When we first define a model and initialize these weights, the model will not be able to predict the Ys correctly. We need to conduct a process of training the model so that it can learn patterns from training data. This learning process basically involves optimizing these internal weights so that the model can make predictions close to expected results. So ultimately the ML problem boils down to an optimization problem where you are adjusting weight parameters of the model to make it fit the training data.

For optimization, we need an objective function that we must minimize or maximize. Here our objective function is called a Cost or Error function that measures the difference in predicted and expected outputs. Our model training process tries to minimize this cost function iteratively. We use a popular optimization technique called gradient descent to optimize the weights. In this method, we use the partial derivative or gradient of the cost function with respect to each weight to calculate a correction to be applied to that weight. This correction is expected to improve the weight so that the model makes better predictions. In optimization terms, this correction will take us closer to the objective or minima.

We iterate through our training data and keep correcting the model weights. This is also called the model training process. The amount by which the weight improves is controlled by a parameter called the learning rate. Parameters that are not learned during training are called hyper‐parameters and we need to define them at the beginning of the training process. We look at all these concepts in detail in the next section with an example on linear regression.
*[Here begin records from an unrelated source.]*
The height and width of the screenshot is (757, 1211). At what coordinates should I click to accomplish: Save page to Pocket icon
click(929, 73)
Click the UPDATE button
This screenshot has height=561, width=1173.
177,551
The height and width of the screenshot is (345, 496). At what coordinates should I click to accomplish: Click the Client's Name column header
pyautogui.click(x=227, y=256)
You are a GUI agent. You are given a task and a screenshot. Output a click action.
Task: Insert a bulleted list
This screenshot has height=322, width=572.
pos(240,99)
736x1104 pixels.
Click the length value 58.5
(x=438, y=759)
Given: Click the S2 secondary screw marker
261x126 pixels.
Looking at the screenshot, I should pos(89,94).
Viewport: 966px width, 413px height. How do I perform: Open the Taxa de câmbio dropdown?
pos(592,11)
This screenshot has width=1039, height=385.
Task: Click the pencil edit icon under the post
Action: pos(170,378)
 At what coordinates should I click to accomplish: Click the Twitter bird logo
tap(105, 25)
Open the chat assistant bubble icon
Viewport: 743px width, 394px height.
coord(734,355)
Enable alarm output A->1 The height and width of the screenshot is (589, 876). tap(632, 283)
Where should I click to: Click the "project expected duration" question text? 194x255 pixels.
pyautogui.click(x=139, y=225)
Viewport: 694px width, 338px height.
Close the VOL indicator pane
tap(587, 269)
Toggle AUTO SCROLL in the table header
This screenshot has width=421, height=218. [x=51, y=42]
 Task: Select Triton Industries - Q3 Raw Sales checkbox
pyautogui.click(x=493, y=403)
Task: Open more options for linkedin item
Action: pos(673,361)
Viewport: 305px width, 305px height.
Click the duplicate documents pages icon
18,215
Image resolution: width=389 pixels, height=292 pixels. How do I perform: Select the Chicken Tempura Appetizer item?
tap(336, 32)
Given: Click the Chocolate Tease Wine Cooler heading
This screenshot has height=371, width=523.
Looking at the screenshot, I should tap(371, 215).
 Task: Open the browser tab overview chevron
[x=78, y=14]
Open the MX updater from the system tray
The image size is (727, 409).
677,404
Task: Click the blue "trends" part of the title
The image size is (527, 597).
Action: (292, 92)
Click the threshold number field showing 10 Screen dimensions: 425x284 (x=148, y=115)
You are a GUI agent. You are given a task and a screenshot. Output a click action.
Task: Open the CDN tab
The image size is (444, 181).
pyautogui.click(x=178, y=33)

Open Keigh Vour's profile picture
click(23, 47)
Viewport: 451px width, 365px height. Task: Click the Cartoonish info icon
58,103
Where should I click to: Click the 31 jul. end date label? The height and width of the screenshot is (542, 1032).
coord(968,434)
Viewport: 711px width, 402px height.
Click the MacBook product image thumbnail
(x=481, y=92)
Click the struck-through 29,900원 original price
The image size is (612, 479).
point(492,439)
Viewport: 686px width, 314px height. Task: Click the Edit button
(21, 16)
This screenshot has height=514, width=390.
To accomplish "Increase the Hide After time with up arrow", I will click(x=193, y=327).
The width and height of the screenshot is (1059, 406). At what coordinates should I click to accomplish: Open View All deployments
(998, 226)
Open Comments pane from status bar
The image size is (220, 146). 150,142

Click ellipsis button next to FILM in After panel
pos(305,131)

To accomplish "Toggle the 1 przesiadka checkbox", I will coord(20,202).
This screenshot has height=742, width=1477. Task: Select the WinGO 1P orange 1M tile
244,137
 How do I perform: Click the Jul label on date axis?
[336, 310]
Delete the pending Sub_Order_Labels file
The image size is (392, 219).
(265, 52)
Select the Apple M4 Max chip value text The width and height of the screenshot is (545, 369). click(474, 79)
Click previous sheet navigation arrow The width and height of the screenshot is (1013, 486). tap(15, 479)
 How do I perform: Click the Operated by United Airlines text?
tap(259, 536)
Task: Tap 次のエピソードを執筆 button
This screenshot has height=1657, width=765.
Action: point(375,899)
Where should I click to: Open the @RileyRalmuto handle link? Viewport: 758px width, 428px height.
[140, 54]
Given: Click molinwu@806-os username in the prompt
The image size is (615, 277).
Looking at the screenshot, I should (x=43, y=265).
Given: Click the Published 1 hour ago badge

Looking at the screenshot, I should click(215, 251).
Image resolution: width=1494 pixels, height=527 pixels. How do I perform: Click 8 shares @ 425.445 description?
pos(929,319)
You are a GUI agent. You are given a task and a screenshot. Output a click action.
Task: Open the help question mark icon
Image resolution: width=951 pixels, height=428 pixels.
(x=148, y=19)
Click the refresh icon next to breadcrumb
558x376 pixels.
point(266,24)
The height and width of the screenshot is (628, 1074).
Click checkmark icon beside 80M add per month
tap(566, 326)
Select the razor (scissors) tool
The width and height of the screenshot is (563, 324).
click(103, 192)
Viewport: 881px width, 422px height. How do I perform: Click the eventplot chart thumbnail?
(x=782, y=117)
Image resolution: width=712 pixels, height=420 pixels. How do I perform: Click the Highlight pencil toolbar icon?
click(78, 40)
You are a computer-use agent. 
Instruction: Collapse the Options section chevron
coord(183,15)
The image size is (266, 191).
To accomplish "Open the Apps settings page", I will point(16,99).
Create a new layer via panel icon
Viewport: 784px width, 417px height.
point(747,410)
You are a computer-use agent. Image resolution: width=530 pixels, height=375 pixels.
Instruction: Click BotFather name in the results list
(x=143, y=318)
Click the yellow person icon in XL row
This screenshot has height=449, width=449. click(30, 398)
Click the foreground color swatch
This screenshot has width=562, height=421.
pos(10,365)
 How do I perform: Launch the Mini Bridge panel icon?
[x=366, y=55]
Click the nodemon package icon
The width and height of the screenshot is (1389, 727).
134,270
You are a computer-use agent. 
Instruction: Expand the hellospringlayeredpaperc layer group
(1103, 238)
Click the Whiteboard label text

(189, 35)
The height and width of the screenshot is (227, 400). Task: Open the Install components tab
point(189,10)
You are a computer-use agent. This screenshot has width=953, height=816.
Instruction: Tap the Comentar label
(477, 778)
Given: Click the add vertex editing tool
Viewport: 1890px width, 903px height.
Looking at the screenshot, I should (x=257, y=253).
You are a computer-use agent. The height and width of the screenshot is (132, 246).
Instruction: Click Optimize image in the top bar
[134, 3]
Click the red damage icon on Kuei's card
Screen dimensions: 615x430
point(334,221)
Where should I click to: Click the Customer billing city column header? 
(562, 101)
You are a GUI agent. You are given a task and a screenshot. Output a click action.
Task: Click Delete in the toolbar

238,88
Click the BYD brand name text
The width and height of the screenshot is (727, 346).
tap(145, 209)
Supervised ML is normally divided into two areas, discussed next.

Reinforcement Learning

This is very different from the earlier two areas. In RL, we try to build agents that learn patterns and can take actions. These agents “observe” the real world as a person makes decisions and tries to learn the policies used for making these decisions. For example, you may have read about AI beating humans at chess and Go—that's using RL. Also, all your favorite video games like Call of Duty and GTA have an AI engine that's using RL.

It's best to understand the ML methods using real examples. I start with a very simple example to explain the concept. Each method has several algorithms to build a model. In this book, we will not go into the details of every algorithm. My focus is to show how you apply the algorithm and get results and then evaluate your results. I have many references that explain each algorithm in detail.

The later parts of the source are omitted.